■ AIM OF THE TASK: Copy the listing below line for line, keeping every character as it stands, from start to end.

■ RECORDS FOR THIS TASK:
......

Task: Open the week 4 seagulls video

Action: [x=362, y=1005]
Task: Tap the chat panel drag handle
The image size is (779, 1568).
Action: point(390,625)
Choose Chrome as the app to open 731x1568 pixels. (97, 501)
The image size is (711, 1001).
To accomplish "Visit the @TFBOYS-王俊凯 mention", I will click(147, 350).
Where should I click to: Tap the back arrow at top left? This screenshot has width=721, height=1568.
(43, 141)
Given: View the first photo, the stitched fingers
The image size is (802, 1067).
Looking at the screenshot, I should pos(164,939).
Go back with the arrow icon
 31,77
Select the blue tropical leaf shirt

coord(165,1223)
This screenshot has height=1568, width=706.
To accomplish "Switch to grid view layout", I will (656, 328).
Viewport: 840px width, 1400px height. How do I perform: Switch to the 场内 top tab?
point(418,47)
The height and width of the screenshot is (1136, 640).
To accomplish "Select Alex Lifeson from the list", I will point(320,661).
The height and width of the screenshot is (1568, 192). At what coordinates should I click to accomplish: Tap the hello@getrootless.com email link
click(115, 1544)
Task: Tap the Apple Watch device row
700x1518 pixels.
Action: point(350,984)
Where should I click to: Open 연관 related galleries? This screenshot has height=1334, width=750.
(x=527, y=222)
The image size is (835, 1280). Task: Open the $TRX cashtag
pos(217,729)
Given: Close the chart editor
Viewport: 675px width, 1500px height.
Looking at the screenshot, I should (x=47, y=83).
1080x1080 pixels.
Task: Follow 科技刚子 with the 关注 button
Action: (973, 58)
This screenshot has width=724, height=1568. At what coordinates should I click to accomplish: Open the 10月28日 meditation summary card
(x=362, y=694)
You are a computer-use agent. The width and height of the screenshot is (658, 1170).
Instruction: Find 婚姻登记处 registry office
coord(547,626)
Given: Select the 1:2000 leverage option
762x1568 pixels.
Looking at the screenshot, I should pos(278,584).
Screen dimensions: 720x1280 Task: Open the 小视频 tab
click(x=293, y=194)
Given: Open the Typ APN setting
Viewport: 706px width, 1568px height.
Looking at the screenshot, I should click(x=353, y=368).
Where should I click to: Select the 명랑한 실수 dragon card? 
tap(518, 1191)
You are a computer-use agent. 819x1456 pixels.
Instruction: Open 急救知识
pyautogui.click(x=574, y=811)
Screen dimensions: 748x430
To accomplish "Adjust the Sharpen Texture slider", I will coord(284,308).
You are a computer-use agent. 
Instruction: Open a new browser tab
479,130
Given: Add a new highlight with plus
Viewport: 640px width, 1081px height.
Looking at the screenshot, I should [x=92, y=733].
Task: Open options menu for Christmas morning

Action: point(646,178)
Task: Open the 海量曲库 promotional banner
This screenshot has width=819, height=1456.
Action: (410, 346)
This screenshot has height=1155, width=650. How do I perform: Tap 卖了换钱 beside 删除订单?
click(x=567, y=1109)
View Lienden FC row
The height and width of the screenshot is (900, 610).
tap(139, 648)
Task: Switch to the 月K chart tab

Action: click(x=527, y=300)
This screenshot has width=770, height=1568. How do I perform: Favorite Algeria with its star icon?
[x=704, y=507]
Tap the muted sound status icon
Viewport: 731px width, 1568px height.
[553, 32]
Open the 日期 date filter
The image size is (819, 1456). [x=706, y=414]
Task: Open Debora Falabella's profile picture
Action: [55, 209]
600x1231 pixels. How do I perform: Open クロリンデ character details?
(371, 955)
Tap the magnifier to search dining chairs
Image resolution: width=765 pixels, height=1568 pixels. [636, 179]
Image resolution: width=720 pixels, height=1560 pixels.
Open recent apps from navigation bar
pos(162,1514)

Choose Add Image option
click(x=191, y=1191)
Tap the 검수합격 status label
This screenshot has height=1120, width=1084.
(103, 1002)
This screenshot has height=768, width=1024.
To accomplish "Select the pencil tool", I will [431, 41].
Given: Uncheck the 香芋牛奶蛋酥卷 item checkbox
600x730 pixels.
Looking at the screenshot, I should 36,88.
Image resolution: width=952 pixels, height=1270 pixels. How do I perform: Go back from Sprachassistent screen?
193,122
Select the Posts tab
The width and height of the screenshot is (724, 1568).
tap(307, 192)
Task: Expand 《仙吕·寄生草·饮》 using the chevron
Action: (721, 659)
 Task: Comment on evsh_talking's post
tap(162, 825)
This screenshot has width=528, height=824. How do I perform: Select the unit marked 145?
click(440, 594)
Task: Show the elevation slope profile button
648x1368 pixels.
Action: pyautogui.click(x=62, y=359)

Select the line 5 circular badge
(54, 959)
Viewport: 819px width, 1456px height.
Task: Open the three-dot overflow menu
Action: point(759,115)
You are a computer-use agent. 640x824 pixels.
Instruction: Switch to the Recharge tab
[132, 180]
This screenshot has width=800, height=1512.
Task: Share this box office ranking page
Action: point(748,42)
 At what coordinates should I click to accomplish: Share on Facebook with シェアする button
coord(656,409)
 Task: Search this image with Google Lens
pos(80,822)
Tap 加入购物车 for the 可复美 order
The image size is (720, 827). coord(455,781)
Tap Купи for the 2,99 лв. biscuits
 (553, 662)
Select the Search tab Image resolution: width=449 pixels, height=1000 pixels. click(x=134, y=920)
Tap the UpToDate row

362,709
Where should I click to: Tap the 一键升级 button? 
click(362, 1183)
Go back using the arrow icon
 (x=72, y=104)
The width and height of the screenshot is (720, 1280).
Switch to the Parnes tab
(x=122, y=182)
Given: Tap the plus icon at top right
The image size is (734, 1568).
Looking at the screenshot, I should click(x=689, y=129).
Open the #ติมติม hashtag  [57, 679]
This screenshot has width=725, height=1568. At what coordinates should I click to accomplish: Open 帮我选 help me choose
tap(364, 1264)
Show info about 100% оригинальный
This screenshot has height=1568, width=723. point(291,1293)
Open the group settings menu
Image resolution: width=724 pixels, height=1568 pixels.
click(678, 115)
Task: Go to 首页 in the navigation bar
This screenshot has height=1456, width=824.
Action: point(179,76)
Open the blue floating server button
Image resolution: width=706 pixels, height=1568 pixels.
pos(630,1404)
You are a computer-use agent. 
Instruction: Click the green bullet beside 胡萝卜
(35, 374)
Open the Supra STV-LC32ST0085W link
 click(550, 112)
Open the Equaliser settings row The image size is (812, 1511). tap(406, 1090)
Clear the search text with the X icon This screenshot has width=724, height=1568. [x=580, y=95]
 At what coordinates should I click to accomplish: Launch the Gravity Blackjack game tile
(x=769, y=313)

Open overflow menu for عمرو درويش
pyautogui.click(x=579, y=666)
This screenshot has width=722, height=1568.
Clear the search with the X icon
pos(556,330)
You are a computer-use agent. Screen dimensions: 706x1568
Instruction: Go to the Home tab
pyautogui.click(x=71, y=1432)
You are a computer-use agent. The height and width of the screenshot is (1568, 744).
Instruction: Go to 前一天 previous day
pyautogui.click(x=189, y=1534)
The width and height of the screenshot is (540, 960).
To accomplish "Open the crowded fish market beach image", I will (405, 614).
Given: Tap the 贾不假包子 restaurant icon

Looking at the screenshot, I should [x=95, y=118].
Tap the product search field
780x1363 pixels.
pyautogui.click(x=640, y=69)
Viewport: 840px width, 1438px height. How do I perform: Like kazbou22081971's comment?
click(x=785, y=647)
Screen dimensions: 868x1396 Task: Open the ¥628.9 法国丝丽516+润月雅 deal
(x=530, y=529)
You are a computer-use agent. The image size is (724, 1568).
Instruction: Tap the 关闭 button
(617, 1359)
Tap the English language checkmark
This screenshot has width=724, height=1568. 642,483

......

■ EXERCISE ANSWER:
Task: Open the week 4 seagulls video

Action: [x=362, y=1005]
Task: Tap the chat panel drag handle
The image size is (779, 1568).
Action: point(390,625)
Choose Chrome as the app to open 731x1568 pixels. (97, 501)
The image size is (711, 1001).
To accomplish "Visit the @TFBOYS-王俊凯 mention", I will click(147, 350).
Where should I click to: Tap the back arrow at top left? This screenshot has width=721, height=1568.
(43, 141)
Given: View the first photo, the stitched fingers
The image size is (802, 1067).
Looking at the screenshot, I should pos(164,939).
Go back with the arrow icon
 31,77
Select the blue tropical leaf shirt

coord(165,1223)
This screenshot has height=1568, width=706.
To accomplish "Switch to grid view layout", I will (656, 328).
Viewport: 840px width, 1400px height. How do I perform: Switch to the 场内 top tab?
point(418,47)
The height and width of the screenshot is (1136, 640).
To accomplish "Select Alex Lifeson from the list", I will point(320,661).
The height and width of the screenshot is (1568, 192). At what coordinates should I click to accomplish: Tap the hello@getrootless.com email link
click(115, 1544)
Task: Tap the Apple Watch device row
700x1518 pixels.
Action: point(350,984)
Where should I click to: Open 연관 related galleries? This screenshot has height=1334, width=750.
(x=527, y=222)
The image size is (835, 1280). Task: Open the $TRX cashtag
pos(217,729)
Given: Close the chart editor
Viewport: 675px width, 1500px height.
Looking at the screenshot, I should (x=47, y=83).
1080x1080 pixels.
Task: Follow 科技刚子 with the 关注 button
Action: (973, 58)
This screenshot has width=724, height=1568. At what coordinates should I click to accomplish: Open the 10月28日 meditation summary card
(x=362, y=694)
You are a computer-use agent. The width and height of the screenshot is (658, 1170).
Instruction: Find 婚姻登记处 registry office
coord(547,626)
Given: Select the 1:2000 leverage option
762x1568 pixels.
Looking at the screenshot, I should pos(278,584).
Screen dimensions: 720x1280 Task: Open the 小视频 tab
click(x=293, y=194)
Given: Open the Typ APN setting
Viewport: 706px width, 1568px height.
Looking at the screenshot, I should click(x=353, y=368).
Where should I click to: Select the 명랑한 실수 dragon card? 
tap(518, 1191)
You are a computer-use agent. 819x1456 pixels.
Instruction: Open 急救知识
pyautogui.click(x=574, y=811)
Screen dimensions: 748x430
To accomplish "Adjust the Sharpen Texture slider", I will coord(284,308).
You are a computer-use agent. 
Instruction: Open a new browser tab
479,130
Given: Add a new highlight with plus
Viewport: 640px width, 1081px height.
Looking at the screenshot, I should [x=92, y=733].
Task: Open options menu for Christmas morning

Action: point(646,178)
Task: Open the 海量曲库 promotional banner
This screenshot has width=819, height=1456.
Action: (410, 346)
This screenshot has height=1155, width=650. How do I perform: Tap 卖了换钱 beside 删除订单?
click(x=567, y=1109)
View Lienden FC row
The height and width of the screenshot is (900, 610).
tap(139, 648)
Task: Switch to the 月K chart tab

Action: click(x=527, y=300)
This screenshot has width=770, height=1568. How do I perform: Favorite Algeria with its star icon?
[x=704, y=507]
Tap the muted sound status icon
Viewport: 731px width, 1568px height.
[553, 32]
Open the 日期 date filter
The image size is (819, 1456). [x=706, y=414]
Task: Open Debora Falabella's profile picture
Action: [55, 209]
600x1231 pixels. How do I perform: Open クロリンデ character details?
(371, 955)
Tap the magnifier to search dining chairs
Image resolution: width=765 pixels, height=1568 pixels. [636, 179]
Image resolution: width=720 pixels, height=1560 pixels.
Open recent apps from navigation bar
pos(162,1514)

Choose Add Image option
click(x=191, y=1191)
Tap the 검수합격 status label
This screenshot has height=1120, width=1084.
(103, 1002)
This screenshot has height=768, width=1024.
To accomplish "Select the pencil tool", I will [431, 41].
Given: Uncheck the 香芋牛奶蛋酥卷 item checkbox
600x730 pixels.
Looking at the screenshot, I should 36,88.
Image resolution: width=952 pixels, height=1270 pixels. How do I perform: Go back from Sprachassistent screen?
193,122
Select the Posts tab
The width and height of the screenshot is (724, 1568).
tap(307, 192)
Task: Expand 《仙吕·寄生草·饮》 using the chevron
Action: (721, 659)
 Task: Comment on evsh_talking's post
tap(162, 825)
This screenshot has width=528, height=824. How do I perform: Select the unit marked 145?
click(440, 594)
Task: Show the elevation slope profile button
648x1368 pixels.
Action: pyautogui.click(x=62, y=359)

Select the line 5 circular badge
(54, 959)
Viewport: 819px width, 1456px height.
Task: Open the three-dot overflow menu
Action: point(759,115)
You are a computer-use agent. 640x824 pixels.
Instruction: Switch to the Recharge tab
[132, 180]
This screenshot has width=800, height=1512.
Task: Share this box office ranking page
Action: point(748,42)
 At what coordinates should I click to accomplish: Share on Facebook with シェアする button
coord(656,409)
 Task: Search this image with Google Lens
pos(80,822)
Tap 加入购物车 for the 可复美 order
The image size is (720, 827). coord(455,781)
Tap Купи for the 2,99 лв. biscuits
 (553, 662)
Select the Search tab Image resolution: width=449 pixels, height=1000 pixels. click(x=134, y=920)
Tap the UpToDate row

362,709
Where should I click to: Tap the 一键升级 button? 
click(362, 1183)
Go back using the arrow icon
 (x=72, y=104)
The width and height of the screenshot is (720, 1280).
Switch to the Parnes tab
(x=122, y=182)
Given: Tap the plus icon at top right
The image size is (734, 1568).
Looking at the screenshot, I should click(x=689, y=129).
Open the #ติมติม hashtag  [57, 679]
This screenshot has width=725, height=1568. At what coordinates should I click to accomplish: Open 帮我选 help me choose
tap(364, 1264)
Show info about 100% оригинальный
This screenshot has height=1568, width=723. point(291,1293)
Open the group settings menu
Image resolution: width=724 pixels, height=1568 pixels.
click(678, 115)
Task: Go to 首页 in the navigation bar
This screenshot has height=1456, width=824.
Action: point(179,76)
Open the blue floating server button
Image resolution: width=706 pixels, height=1568 pixels.
pos(630,1404)
You are a computer-use agent. 
Instruction: Click the green bullet beside 胡萝卜
(35, 374)
Open the Supra STV-LC32ST0085W link
 click(550, 112)
Open the Equaliser settings row The image size is (812, 1511). tap(406, 1090)
Clear the search text with the X icon This screenshot has width=724, height=1568. [x=580, y=95]
 At what coordinates should I click to accomplish: Launch the Gravity Blackjack game tile
(x=769, y=313)

Open overflow menu for عمرو درويش
pyautogui.click(x=579, y=666)
This screenshot has width=722, height=1568.
Clear the search with the X icon
pos(556,330)
You are a computer-use agent. Screen dimensions: 706x1568
Instruction: Go to the Home tab
pyautogui.click(x=71, y=1432)
You are a computer-use agent. The height and width of the screenshot is (1568, 744).
Instruction: Go to 前一天 previous day
pyautogui.click(x=189, y=1534)
The width and height of the screenshot is (540, 960).
To accomplish "Open the crowded fish market beach image", I will (405, 614).
Given: Tap the 贾不假包子 restaurant icon

Looking at the screenshot, I should [x=95, y=118].
Tap the product search field
780x1363 pixels.
pyautogui.click(x=640, y=69)
Viewport: 840px width, 1438px height. How do I perform: Like kazbou22081971's comment?
click(x=785, y=647)
Screen dimensions: 868x1396 Task: Open the ¥628.9 法国丝丽516+润月雅 deal
(x=530, y=529)
You are a computer-use agent. The image size is (724, 1568).
Instruction: Tap the 关闭 button
(617, 1359)
Tap the English language checkmark
This screenshot has width=724, height=1568. 642,483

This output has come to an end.